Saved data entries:
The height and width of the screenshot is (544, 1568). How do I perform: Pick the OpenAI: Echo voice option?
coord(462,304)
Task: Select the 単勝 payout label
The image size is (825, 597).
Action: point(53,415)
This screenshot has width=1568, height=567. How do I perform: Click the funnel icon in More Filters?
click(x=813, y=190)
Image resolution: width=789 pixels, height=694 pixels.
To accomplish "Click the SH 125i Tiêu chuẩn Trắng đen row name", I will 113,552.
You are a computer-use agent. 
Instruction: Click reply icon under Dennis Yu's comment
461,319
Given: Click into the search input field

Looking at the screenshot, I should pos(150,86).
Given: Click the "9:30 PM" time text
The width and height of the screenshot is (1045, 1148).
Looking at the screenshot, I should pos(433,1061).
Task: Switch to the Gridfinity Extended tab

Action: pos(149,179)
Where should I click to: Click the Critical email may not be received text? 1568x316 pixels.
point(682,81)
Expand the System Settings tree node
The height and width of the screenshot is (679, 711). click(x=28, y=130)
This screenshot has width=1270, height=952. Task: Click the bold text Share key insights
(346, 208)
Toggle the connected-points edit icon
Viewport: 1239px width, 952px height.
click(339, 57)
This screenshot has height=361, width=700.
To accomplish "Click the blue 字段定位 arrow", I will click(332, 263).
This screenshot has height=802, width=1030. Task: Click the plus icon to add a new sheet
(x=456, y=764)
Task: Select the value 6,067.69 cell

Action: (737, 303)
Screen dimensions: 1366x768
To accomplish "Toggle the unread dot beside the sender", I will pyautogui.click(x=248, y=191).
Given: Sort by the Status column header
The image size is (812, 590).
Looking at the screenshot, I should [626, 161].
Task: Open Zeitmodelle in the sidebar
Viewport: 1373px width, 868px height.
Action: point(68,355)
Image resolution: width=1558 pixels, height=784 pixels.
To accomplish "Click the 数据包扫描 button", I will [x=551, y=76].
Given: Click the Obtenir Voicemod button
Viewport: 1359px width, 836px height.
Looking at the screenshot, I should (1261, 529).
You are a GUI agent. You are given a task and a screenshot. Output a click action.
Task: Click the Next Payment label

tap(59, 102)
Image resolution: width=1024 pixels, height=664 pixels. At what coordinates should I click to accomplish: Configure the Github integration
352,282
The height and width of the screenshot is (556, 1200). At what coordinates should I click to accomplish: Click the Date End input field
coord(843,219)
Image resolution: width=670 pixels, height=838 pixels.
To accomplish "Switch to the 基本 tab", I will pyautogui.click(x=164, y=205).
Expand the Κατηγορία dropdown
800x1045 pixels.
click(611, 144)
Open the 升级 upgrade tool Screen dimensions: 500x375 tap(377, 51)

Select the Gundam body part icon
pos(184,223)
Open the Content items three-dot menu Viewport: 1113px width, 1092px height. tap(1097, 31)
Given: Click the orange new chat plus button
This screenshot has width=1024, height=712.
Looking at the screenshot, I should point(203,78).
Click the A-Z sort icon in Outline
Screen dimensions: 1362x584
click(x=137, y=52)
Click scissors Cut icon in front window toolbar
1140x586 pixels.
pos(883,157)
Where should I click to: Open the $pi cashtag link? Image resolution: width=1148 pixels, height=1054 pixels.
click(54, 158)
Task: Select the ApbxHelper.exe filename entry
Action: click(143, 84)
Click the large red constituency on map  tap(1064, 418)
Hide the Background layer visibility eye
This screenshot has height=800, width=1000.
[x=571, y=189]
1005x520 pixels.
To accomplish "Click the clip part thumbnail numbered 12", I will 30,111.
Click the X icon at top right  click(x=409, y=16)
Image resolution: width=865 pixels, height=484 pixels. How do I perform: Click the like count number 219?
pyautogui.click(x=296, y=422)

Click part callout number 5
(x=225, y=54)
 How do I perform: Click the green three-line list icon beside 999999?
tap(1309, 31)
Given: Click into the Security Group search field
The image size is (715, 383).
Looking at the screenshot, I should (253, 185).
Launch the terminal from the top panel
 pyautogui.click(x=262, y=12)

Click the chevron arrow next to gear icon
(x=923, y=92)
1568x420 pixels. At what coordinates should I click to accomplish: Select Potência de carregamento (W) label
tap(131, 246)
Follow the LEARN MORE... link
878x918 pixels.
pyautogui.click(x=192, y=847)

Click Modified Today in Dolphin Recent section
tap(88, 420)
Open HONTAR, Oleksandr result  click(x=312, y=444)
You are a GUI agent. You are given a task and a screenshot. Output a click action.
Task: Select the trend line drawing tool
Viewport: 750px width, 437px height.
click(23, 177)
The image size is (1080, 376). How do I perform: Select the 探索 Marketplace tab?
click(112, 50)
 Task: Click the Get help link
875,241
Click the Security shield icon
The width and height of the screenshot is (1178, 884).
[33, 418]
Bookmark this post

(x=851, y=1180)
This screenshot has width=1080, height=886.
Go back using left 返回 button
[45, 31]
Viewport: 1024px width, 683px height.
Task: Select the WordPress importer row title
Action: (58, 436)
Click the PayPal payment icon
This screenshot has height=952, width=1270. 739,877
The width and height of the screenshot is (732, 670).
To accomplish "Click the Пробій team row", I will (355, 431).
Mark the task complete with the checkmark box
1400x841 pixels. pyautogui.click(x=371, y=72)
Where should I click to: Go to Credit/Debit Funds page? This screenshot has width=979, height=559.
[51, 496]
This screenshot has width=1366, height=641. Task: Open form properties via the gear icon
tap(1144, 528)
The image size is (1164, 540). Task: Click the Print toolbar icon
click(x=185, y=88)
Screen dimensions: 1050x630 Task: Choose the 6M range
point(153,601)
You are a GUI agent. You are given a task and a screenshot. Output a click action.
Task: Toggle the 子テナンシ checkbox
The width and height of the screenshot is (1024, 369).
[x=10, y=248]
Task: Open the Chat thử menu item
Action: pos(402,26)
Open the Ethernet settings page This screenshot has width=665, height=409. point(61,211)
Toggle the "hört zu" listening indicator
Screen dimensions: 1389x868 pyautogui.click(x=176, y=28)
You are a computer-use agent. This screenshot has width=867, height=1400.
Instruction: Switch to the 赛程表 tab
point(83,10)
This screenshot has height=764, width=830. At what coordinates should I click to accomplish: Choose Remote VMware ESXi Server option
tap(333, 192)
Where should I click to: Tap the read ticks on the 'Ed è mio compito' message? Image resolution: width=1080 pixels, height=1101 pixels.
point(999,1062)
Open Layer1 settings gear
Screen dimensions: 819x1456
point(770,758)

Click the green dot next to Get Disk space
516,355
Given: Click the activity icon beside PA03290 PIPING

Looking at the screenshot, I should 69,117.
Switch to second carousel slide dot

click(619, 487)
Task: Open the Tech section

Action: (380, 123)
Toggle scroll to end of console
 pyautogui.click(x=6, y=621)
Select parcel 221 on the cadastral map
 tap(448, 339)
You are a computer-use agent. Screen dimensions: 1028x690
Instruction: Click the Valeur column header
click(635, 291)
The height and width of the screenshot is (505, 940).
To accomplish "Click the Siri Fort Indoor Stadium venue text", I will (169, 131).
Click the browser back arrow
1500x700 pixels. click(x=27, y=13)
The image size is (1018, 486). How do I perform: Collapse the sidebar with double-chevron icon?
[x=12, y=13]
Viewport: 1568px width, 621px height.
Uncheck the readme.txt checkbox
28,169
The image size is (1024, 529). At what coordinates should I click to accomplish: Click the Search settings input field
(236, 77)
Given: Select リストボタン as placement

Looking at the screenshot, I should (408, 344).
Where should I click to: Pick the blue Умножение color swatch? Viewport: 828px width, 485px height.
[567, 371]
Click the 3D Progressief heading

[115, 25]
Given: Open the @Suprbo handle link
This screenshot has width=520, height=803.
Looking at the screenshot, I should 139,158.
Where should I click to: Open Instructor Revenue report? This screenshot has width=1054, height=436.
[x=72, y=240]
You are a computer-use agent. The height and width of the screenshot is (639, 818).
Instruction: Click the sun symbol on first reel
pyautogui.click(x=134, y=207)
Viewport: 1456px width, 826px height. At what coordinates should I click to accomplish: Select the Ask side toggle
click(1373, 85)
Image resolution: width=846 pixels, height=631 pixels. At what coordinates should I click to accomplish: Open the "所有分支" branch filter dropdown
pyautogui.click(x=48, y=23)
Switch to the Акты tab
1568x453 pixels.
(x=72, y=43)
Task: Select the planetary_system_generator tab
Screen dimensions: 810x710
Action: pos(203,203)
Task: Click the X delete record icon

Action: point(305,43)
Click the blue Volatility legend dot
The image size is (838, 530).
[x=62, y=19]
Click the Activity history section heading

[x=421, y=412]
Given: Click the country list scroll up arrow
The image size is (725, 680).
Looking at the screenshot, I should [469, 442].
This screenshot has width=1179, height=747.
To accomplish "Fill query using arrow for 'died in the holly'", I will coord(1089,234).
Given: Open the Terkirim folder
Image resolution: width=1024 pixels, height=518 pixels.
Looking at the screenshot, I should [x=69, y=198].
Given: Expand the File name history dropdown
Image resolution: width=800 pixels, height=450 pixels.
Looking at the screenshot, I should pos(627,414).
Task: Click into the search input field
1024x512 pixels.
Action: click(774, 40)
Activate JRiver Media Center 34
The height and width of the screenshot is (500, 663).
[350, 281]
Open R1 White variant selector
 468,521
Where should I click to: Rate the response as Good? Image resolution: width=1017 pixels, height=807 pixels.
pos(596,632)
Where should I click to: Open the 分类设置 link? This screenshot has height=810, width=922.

:: BRIEF ::
Lines containing the string "Security" above: how many are there? Answer with the number only.

:: EXERCISE ANSWER ::
2